We may contract with third-party service providers to improve the usability of the website and/or the quality of our products and services. These suppliers must keep the information they collect on behalf of Dynamic or obtain from Dynamic confidential, and shall not use it for any purpose other than performing services for Dynamic. In order to provide better service to customers, we may change suppliers or contract with other suppliers.


Use of your personal information: We use your personal information to provide services to you and to help us better understand your needs and interests. More specifically, we will use your information to assist you in completing a transaction or order, to communicate with you, to provide service and support, to update services and preferential measures, and to personalize promotions and certain content on our website. You may choose your privacy preferences for these types of communications. In order to provide services that better meet your needs, we will combine the information we obtain in various services. Non-personal information is aggregated and used for feedbacks about the usage, performance and effectiveness of this website. These feedbacks are used to improve customer perception, usage and website content.

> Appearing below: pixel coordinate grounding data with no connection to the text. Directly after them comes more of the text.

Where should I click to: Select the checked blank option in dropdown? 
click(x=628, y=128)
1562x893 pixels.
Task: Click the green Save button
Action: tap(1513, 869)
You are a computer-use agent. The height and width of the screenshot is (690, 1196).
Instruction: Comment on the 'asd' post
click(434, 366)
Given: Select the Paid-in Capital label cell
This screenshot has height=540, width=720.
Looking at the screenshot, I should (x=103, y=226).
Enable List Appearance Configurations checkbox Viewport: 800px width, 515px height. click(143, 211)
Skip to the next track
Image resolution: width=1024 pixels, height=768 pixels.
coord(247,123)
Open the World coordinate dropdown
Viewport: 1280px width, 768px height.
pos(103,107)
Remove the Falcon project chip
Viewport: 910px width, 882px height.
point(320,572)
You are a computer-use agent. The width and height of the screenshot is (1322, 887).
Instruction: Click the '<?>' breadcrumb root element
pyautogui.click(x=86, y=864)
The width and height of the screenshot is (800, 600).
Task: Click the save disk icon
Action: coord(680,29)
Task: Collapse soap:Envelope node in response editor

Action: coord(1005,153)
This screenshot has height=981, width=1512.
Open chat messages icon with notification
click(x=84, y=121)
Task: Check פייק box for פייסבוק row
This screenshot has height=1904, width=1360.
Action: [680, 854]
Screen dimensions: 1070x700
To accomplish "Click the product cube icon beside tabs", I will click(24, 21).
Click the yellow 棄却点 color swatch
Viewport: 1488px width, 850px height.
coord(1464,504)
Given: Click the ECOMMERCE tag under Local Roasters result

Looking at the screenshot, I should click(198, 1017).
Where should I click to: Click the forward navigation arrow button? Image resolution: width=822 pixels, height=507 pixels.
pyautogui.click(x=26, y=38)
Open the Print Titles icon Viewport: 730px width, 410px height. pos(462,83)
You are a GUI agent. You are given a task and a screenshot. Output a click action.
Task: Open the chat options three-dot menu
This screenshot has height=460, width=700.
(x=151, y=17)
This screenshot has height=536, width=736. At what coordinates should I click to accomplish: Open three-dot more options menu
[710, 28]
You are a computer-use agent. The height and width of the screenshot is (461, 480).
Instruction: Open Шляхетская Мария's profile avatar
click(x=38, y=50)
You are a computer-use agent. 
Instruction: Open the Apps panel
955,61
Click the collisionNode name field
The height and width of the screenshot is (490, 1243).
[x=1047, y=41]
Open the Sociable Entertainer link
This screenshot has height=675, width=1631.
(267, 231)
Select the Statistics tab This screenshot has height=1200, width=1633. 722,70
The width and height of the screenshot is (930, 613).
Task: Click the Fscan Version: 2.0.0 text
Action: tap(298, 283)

We will use your personal information for business operations, providing, improving and customizing our website and product services, other Dynamic business-related purposes, and other legitimate purposes permitted by applicable laws. Here are some of the ways we use personal information:

  • Provide the products and service solutions you require
  • Reply to your questions or needs about product and service solutions
  • Analyze, support and improve product and service solutions and your online experience
  • Manage and process your interview information

Protection of personal information: We will try our best to protect the security of the information you provide us and try our best to prevent unauthorized internal access, but Dynamic does not guarantee that unauthorized external access will not occur. If the password is used to protect your account and personal information, you are obliged to protect the confidentiality of the password, please do not share your personal information with anyone. If you share a computer with other people, you must log out each time you leave the site or service to protect your information from being accessed by the next user.


Communication options: We give you the options to receive supplemental information for various products and services. You have the right to decide whether to choose this service. You can make selections or change selections at the data collection point. You can also choose whether to use mail, email and phone calls. We will make every effort to respect your preferences. These options do not apply to communications for purposes such as managing order fulfillment, contracts, support, product security alerts, or driver updates.


Consent to collect and process: When all users provide personal information on this website, it means that they have full awareness, understanding and consent to the collection and processing of personal information in this privacy policy.


Changes to the Privacy Policy: We have the right to change or update this privacy policy at any time, please visit this website as often as possible. If there are any updates to the Terms, we will post those updates and update the revision date. Changes to this privacy policy will take effect immediately upon posting on this website. If you continue to use this website, you will be deemed to agree to be bound by the updated privacy policy.